The approximate cost of installing and caring for these exhibits was as follows:

Mining Department …………………… $25,000
Horticultural Department …………….. 10,000
Agricultural Department ……………… 15,000
Educational Department ………………. 12,000
Forestry, Fish, and Game Department …… 10,000

CONNECTICUT.

The legislature of Connecticut appropriated $100,000 for the participation of that State at the Louisiana Purchase Exposition. The following commissioners were appointed by the governor of Connecticut, according to an act of the legislature passed April 2, 1903:

Frank L. Wilcox, president: Charles Phelps, vice-president; J.A. Vail,
secretary-treasurer; Edgar J. Dolittle, Isaac W. Birdseye, Phelps
Montgomery, Mrs. Louis R. Cheney, Mrs. George H. Knight, Miss Anne H.
Chappell. National commissioners: Frederick Betts, Mrs. John M.
Holcombe. Resident commissioner, Hobart Brinsmade.

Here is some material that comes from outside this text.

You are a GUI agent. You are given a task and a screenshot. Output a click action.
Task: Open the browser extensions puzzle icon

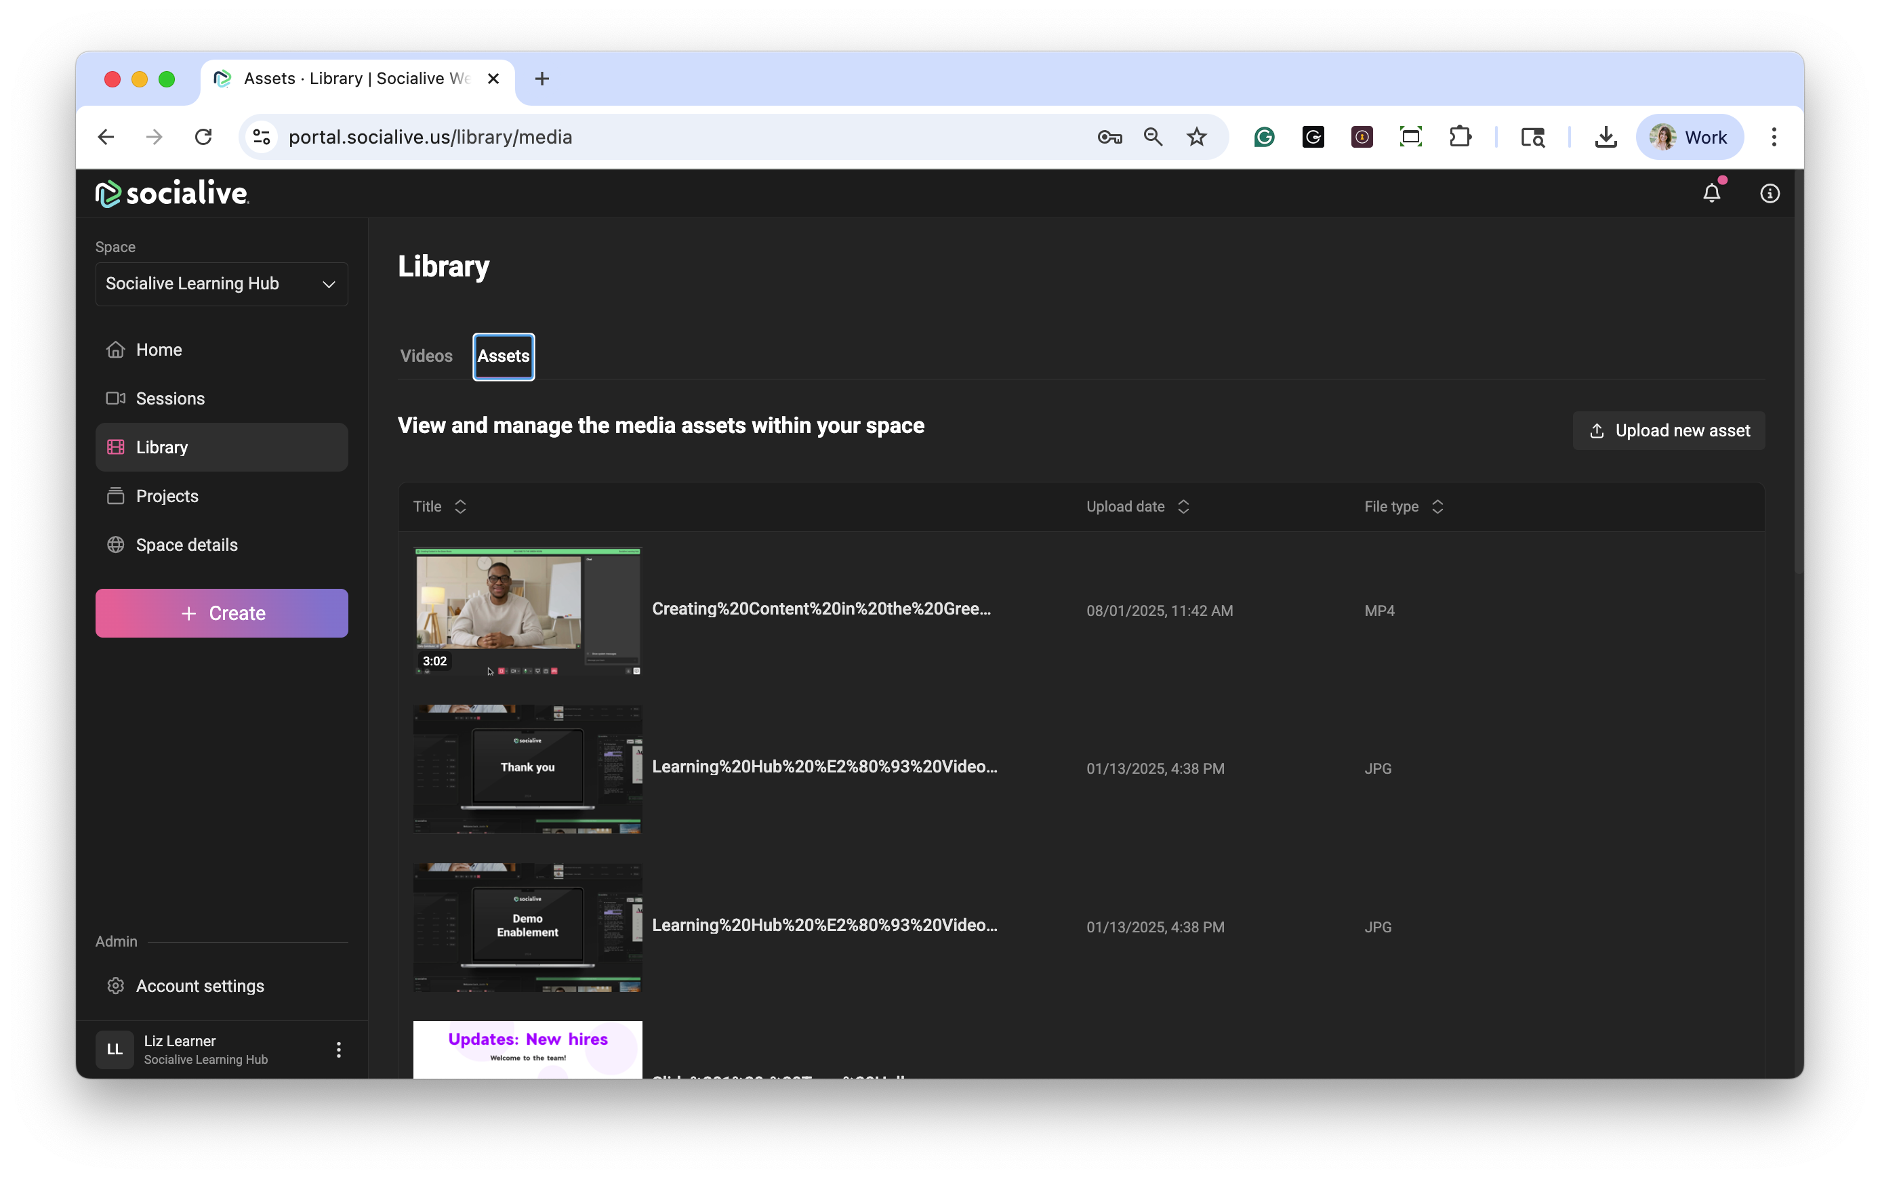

The Connecticut State Building was intended to represent colonial design. In its main exterior features it was a replica of the Sigourney mansion in Hartford, built about 1820 by Charles Sigourney, whose wife Lydia Huntley Sigourney, was highly regarded as a poet in her time. In later years it was the home of Lieut. Governor Julius Catlin. The architect of the Connecticut building was Edward T. Hapgood, of Hartford. The interior plan was designed to combine colonial ideas with modern requirements, which were carried out to such extent as to make it one of the most attractive and homelike structures on the exposition grounds. It was erected by The H. Wales Lines Company, of Meriden, Conn., at a cost of about $31,000, and official inspectors pronounced it the best-built edifice at the exposition. The walls of the rooms on the first floor and the upper hall were hung with five different designs of exquisite silk tapestry, the gift of the Cheney Brothers, of South Manchester. These added a "finishing touch" that found no comparison elsewhere on the grounds. The furnishing of the building was in excellent harmony with its colonial design. Highboys and lowboys, Chippendale, Hepplewhite and Windsor chairs, Sheraton and thousand-legged tables, flax wheels and warming pans were associated with canopied high-post bedsteads, while corner cupboards revealed rare copper-luster china of almost untold value. As a colonial exhibit it was unique, and had it been entered in competition for reward would most surely have been given the grand prize. The souvenir catalogue issued by the Connecticut commission contains a list of 514 articles, most of them loaned from various Connecticut homesteads. The catalogue also contains a list of oil paintings and water colors, all by Connecticut artists, which embellished the walls of the building, the selection being made by Charles Noel Flagg, of Hartford, chosen by the commission for that service.